Summary: Taiwan's major Chinese-language dailies focused news
coverage October 8 on the controversy revolving around Taiwan's
National Palace Museum (NPM), which denied it received an offer by a
French businessman to donate two Qing Dynasty bronze sculptures he
owns to the NPM; and on the discussion of "fat cats" in Taiwan. In
terms of editorials and commentaries, an op-ed in the
mass-circulation "Apple Daily" discussed U.S. President Barack
Obama's recent decision not to meet with the Dalai Lama and its
connection to U.S. arms sales to Taiwan. The article said that,
given the Obama administration's concerns that any decision made in
terms of U.S. arms will likely jeopardize its relations with China,
the chances are slim that the United States will sell F16 C/D
fighter jets to Taiwan in the near future. End summary.

"The Dalai Lama and F-16 C/D Fighter Jets"

Liu Shih-chung, now a Visiting Fellow at the U.S.-based Brookings
Institution, opined in the mass-circulation "Apple Daily"
[circulation: 520,000] (10/8):

"... By contrast, given China's violation of human rights, its
attempts to stifle Tibet, and the already marginalized Taiwan issue,
it is not surprising that [President] Obama decided not to meet with
the Dalai Lama this time. For the Ma Ying-jeou administration in
Taiwan, cross-Strait relations are now in a relatively stable state;
[such a development] could free Obama, who is now working on the
U.S. health care and economic issues, from having to worry [about
the Taiwan Strait]. Even though the Ma administration has being
sending out strong signals showing [Taiwan's] interest in purchasing
F16 C/D fighter jets by strengthening its lobbying in Washington
D.C., via its legislative contacts, and having Ministry of National
Defense officials attend the 'U.S.-Taiwan Defense Industry
Conference', the Obama administration remains unmoved.
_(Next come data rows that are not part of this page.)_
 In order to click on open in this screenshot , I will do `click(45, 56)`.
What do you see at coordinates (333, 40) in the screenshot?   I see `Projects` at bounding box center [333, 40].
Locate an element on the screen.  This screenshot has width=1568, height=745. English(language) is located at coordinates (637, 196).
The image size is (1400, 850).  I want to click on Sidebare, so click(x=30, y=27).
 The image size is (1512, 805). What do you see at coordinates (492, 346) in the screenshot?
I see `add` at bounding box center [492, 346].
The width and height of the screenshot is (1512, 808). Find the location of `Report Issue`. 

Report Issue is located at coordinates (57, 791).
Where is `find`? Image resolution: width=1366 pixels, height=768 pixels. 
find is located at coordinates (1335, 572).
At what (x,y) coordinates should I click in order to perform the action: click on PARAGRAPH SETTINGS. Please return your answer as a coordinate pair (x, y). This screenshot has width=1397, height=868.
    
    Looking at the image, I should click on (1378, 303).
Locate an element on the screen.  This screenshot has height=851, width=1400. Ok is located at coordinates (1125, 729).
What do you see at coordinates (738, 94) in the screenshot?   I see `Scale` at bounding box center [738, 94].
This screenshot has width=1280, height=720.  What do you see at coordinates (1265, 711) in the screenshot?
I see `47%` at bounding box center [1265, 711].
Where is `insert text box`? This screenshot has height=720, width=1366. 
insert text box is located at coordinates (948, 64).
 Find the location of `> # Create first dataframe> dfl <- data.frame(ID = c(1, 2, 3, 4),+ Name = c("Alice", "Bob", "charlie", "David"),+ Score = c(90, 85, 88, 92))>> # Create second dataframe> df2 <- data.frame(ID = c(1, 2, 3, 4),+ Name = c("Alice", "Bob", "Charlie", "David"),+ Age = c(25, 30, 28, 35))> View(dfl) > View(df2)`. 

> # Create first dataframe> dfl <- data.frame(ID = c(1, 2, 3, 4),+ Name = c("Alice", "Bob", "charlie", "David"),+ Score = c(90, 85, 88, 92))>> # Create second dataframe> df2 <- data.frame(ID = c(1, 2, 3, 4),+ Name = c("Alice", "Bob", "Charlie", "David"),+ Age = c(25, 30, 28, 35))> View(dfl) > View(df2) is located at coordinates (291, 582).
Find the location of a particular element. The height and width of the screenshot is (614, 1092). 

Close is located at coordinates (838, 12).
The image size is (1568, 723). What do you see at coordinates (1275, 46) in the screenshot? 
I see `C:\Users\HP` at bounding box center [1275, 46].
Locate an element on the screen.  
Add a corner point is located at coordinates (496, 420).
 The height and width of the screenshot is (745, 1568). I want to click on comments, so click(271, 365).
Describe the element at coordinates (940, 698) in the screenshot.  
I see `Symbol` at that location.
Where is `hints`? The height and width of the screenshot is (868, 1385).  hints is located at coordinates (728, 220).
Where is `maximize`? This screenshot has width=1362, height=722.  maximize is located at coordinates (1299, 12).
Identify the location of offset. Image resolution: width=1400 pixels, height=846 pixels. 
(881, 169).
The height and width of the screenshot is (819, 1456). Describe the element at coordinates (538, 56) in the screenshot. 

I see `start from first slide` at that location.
"In addition to the afore-mentioned factors shaping the new
U.S.-Taiwan strategic framework, the high-ranking U.S. officials are
also concerned whether any new decision they make in terms of U.S.
arms sales to Taiwan would jeopardize the current atmosphere in the
Taiwan Strait, which, as a result, like the meeting with Dalai Lama
now, will surely create uncertainty for the development of
U.S.-China relations. It seems evident that promises made by the Ma
administration to the United States will not be able to remove such
concerns [of Washington]. After all, U.S. arms sales to Taiwan have
always been a major difference between Washington and Beijing. On
the other hand, the Obama administration was confused by Ma
Ying-jeou's recent remarks on Taiwan's national defense policy. For
example, during a press conference in the wake of Typhoon Morakot,
Ma said 'Taiwan's biggest enemy is no longer China but mother
nature.' Also, Ma directly announced before even consulting with
the Ministry of National Defense that he had agreed to alter the
number of Black Hawk helicopters that Taiwan decided to buy from the
United States from 60 to 45 and use the money saved to buy rescue
helicopters. ... In any case, Ma's flip-flopping remarks in terms
of strengthening Taiwan's self-defense capabilities have indeed
conveyed a mixed message to Washington.

It is either that the Ma administration is playing a two-handed
strategy, or that Ma is, under the military's pressure, forced to
change his previous attitude not to strengthen Taiwan's national
defense. Such unusual signals indicate that Ma's leadership,
prestige and the foundation of his relations with the military are
very fragile, and the impact of such fragility will not only weaken
the awareness of Taiwan's national army of telling apart friend from
foe but will also cause the international community to question the
Taiwan government's determination to beef up its national defense
capabilities.

"Given all the factors above, the chances are slim that the Obama
administration will announce that it will sell F16 C/D fighter jets
to Taiwan next summer. The only likelihood will be that the United
States will announce its decision to sell other non-sensitive
weapons to Taiwan just to placate the Ma administration."